Variety reports that John Hawkes has signed to star in Switch, the adaptation of the Elmore Leonard novel The Switch (a big difference in titles, as you may notice). The novel itself is a prequel to Rum Punch, which was famously turned into a movie by Quentin Tarantino in 1997, under the name Jackie Brown. Set 15 years before the events of Brown, Switch follows Louis Gara (Hawkes) and Ordell Robbie (co-star Yasiin Bey, who you might know as Mos Def), two career criminals whose successfully kidnap the wife of a corrupt real estate developer, but have to come up with a new plan when the husband decides not to pay the ransom. And the wife, feeling jilted by her husband’s refusal to pay, decides to extract revenge using the two career criminals. Gara and Ordell were played by Robert De Niro and Samuel L. Jackson in Tarantino‘s film.
Writing and directing duties will be handled by Dan Schechter, who started developing the movie without the permission of Leonard. Luckily for him, the author liked his finished screenplay enough that he handed over the rights. In Arrested Development terms, “that was a freebie.”

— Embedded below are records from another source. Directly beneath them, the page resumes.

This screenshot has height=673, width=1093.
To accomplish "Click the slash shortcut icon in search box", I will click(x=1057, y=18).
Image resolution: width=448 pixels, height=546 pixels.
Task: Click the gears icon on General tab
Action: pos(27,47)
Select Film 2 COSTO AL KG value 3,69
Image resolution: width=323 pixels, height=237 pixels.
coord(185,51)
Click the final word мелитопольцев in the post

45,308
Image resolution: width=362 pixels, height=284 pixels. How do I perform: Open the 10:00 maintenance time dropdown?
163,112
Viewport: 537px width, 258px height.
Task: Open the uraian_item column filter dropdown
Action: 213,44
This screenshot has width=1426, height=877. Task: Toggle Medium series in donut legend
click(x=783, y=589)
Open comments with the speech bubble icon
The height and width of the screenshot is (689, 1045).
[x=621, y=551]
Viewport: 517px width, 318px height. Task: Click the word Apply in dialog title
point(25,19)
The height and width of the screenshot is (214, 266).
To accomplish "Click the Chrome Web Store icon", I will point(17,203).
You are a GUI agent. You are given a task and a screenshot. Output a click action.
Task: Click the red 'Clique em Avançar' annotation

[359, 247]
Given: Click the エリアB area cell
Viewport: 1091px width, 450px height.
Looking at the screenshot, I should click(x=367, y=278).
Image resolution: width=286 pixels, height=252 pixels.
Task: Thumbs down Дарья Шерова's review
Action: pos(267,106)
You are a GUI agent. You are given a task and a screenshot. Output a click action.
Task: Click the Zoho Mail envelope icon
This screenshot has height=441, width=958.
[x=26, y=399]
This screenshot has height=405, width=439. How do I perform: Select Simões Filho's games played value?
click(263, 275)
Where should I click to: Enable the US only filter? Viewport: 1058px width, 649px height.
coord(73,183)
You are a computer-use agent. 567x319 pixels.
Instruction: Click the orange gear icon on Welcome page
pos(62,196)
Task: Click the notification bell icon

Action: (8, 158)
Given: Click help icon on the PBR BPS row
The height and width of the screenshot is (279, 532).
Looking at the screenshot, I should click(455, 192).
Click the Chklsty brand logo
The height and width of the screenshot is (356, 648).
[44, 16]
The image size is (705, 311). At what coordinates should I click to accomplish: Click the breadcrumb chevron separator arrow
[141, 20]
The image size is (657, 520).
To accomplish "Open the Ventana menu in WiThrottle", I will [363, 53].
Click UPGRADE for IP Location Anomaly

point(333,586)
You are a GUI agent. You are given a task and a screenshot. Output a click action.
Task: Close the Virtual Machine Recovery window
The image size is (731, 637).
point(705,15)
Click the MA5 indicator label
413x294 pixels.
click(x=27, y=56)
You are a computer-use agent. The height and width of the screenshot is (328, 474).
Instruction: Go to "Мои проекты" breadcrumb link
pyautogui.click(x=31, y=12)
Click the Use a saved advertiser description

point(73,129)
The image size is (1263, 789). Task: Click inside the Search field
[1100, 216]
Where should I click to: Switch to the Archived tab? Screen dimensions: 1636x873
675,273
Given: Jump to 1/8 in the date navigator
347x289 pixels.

Hawkes‘ star has been rising over the past three years, with a Best Supporting Actor nomination for 2010’s Winter’s Bone and well-regarded turns in last year’s Martha Marcy May Marlene and this year’s The Surrogate, which premiered at Sundance last month to rave reviews and a pick up from Fox Searchlight. Normally this is where I’d poo poo (professional journalist term) the idea of a prequel, but since it already existed in novel form and Schechter went to great lengths to get it approved and made, this isn’t some sort of sad cash grab. I’m sure that, character-wise, it’ll remain more true to Jackie Brown, however; at least that’s how they are going to sell it. But, overall, this is definitely a movie to keep on your radar because of Hawkes alone. That man makes everyone else look like they’re half-assing it.
Is The Switch worth adapting into a movie? And for you Jackie Brown fans, do you think Hawkes and Bey will be able to live up to De Niro and Jackson?